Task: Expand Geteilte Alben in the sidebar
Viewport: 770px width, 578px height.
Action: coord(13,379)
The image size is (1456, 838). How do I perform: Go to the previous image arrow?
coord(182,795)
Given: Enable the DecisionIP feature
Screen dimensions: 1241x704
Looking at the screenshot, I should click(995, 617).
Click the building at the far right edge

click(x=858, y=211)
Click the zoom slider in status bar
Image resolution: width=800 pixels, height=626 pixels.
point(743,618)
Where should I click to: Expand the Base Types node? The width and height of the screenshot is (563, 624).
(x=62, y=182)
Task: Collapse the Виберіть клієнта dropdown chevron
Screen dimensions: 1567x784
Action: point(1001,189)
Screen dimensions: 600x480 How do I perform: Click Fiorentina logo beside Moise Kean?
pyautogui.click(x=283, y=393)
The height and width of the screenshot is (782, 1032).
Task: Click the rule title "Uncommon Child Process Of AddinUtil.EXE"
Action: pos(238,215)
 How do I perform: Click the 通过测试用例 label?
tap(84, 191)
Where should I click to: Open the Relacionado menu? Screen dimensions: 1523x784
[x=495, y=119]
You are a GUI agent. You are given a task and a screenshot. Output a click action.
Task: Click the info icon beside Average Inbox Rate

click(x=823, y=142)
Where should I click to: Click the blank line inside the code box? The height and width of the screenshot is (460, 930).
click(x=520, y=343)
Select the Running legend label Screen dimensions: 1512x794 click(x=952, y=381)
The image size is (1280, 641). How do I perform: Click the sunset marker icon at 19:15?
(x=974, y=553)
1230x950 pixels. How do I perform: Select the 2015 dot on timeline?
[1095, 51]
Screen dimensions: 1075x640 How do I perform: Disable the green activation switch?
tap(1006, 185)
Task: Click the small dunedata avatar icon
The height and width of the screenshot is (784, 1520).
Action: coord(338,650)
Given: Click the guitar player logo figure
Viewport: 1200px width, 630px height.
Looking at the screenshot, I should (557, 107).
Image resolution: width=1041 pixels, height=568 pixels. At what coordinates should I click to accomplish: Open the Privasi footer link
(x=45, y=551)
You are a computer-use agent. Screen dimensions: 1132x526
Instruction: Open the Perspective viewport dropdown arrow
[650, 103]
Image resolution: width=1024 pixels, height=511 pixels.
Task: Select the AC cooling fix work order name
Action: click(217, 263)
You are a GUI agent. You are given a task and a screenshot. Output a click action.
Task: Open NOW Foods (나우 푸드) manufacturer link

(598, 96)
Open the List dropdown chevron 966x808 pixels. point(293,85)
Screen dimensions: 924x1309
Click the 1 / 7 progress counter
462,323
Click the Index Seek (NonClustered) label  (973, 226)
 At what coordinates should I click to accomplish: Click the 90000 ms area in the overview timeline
- - - - -
Task directions
Tally the lines of the material above that include the string "chevron", then give only the tally.

Task response
2